━━━ Supplied information

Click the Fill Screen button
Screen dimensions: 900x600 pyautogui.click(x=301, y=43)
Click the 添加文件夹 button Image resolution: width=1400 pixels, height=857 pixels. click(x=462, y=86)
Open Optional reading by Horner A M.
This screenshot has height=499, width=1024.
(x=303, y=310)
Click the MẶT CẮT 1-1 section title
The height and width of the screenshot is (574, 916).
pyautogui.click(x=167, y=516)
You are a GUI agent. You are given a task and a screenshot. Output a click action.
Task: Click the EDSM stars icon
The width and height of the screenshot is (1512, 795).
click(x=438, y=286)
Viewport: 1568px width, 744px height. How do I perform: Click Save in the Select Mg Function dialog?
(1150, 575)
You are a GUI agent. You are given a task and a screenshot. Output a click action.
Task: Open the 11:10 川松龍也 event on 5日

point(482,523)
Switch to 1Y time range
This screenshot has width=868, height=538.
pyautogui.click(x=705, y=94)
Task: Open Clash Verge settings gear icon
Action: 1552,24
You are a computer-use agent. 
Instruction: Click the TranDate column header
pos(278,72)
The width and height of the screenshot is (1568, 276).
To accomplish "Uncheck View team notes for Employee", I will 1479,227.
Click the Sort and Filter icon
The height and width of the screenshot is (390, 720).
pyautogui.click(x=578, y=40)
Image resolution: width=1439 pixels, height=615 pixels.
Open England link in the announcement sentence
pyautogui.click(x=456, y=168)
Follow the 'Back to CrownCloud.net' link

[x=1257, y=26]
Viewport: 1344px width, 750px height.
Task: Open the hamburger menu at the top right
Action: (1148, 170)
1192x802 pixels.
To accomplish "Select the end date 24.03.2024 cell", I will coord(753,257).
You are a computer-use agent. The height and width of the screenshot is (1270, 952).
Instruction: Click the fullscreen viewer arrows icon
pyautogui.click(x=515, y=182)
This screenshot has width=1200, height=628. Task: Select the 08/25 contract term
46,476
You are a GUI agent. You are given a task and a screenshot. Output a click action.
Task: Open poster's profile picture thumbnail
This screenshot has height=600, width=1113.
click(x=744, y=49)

━━━━━━

- What you will do
Can you copy the records from the line containing "Viewport: 1568px width, 744px" to the line containing "Action: 1552,24", inclusive, exactly as they appear?

- Written solution
Viewport: 1568px width, 744px height. How do I perform: Click Save in the Select Mg Function dialog?
(1150, 575)
You are a GUI agent. You are given a task and a screenshot. Output a click action.
Task: Open the 11:10 川松龍也 event on 5日

point(482,523)
Switch to 1Y time range
This screenshot has width=868, height=538.
pyautogui.click(x=705, y=94)
Task: Open Clash Verge settings gear icon
Action: 1552,24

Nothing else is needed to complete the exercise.